> **What is expected**
Rewrite the listing below, changing every "screenshot" to "screen capture" and keeping everything else the same, and omit the pictures from your answer.
-- START OF Data shown --
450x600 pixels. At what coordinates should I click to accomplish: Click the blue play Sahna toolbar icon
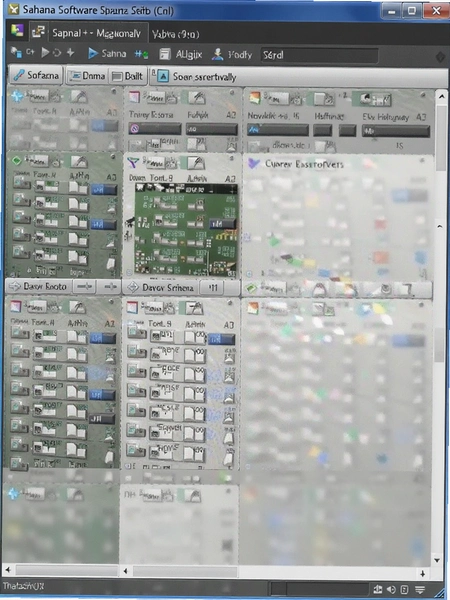point(93,53)
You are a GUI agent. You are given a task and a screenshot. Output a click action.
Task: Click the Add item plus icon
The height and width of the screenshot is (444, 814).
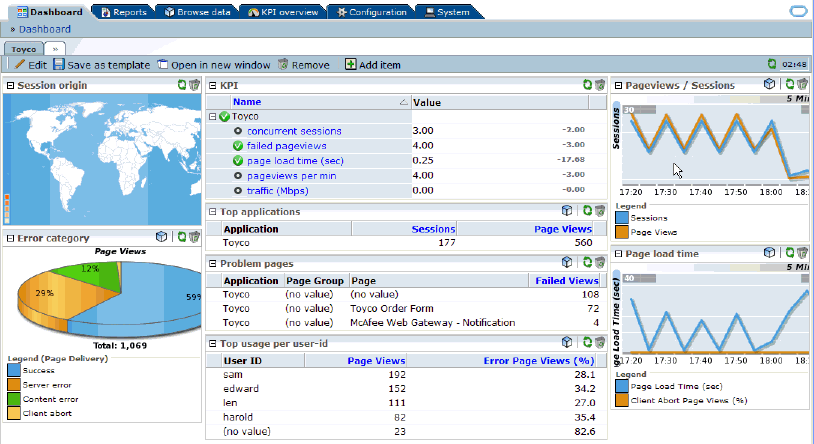[x=350, y=64]
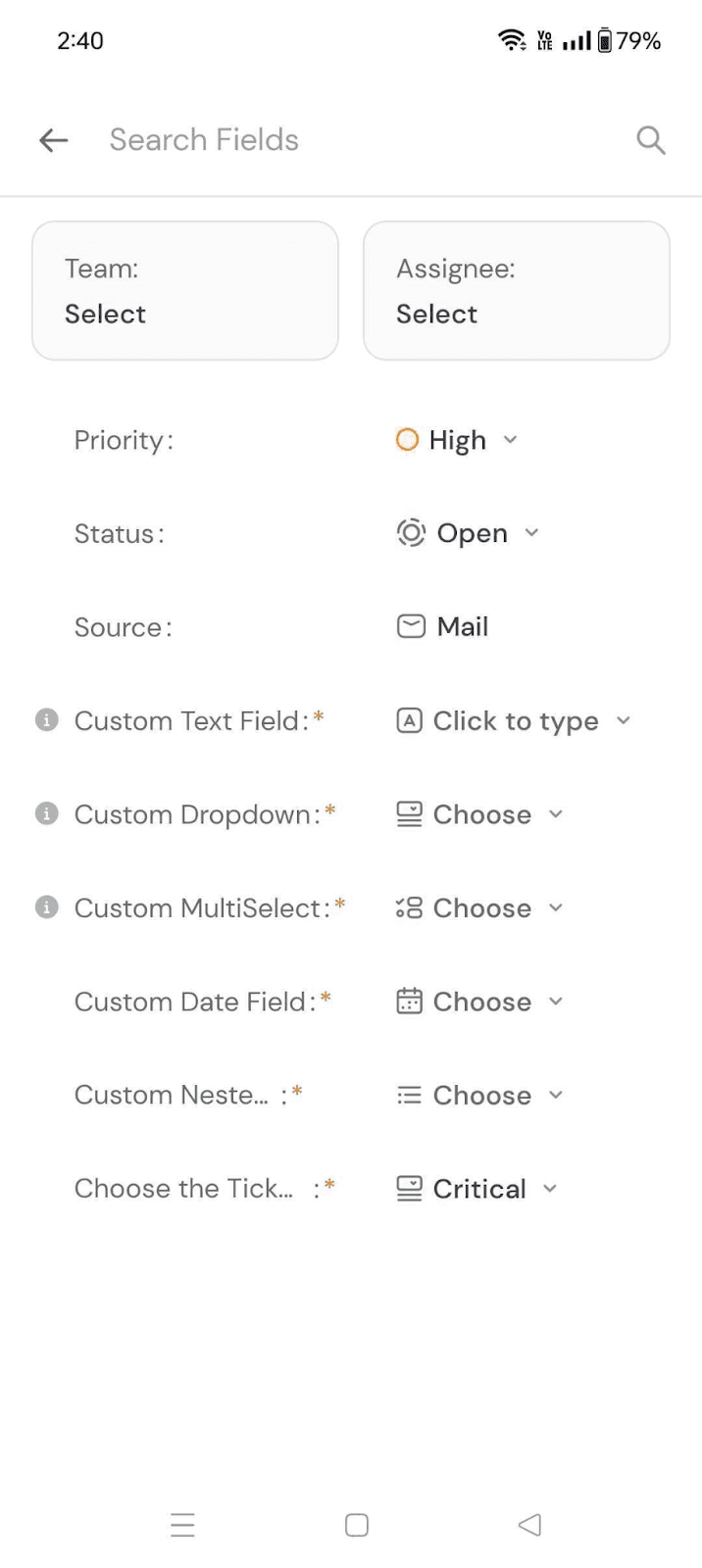Tap the search magnifier icon

pos(651,140)
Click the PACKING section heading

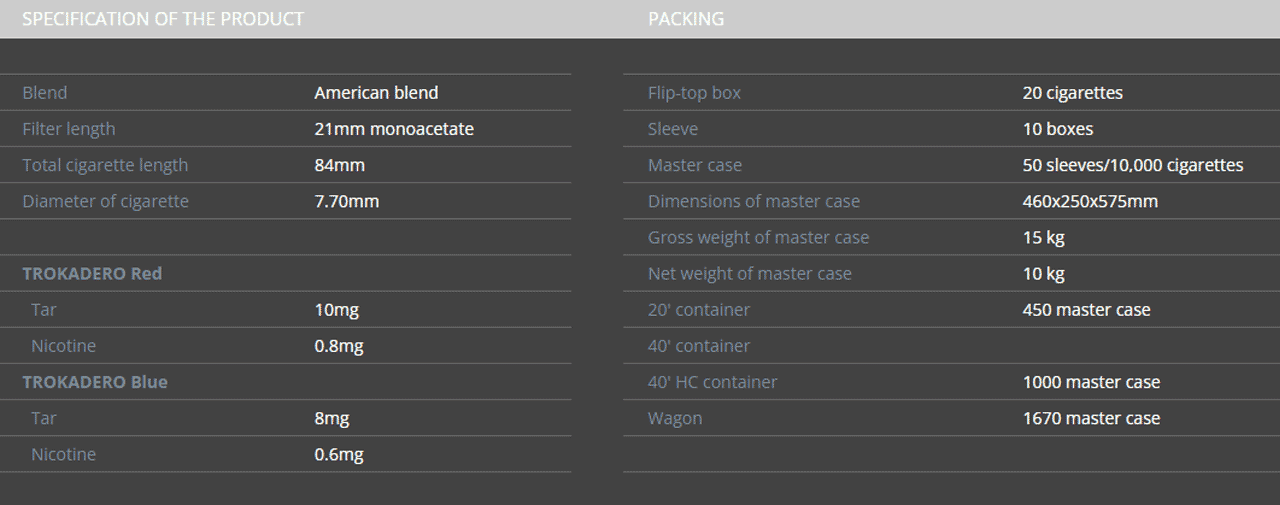tap(686, 19)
-- END OF Data shown --
> **Result of the exercise**
450x600 pixels. At what coordinates should I click to accomplish: Click the blue play Sahna toolbar icon
point(93,53)
You are a GUI agent. You are given a task and a screen capture. Output a click action.
Task: Click the Add item plus icon
The height and width of the screen capture is (444, 814).
[x=350, y=64]
Tap the search magnifier icon

pos(651,140)
Click the PACKING section heading

tap(686, 19)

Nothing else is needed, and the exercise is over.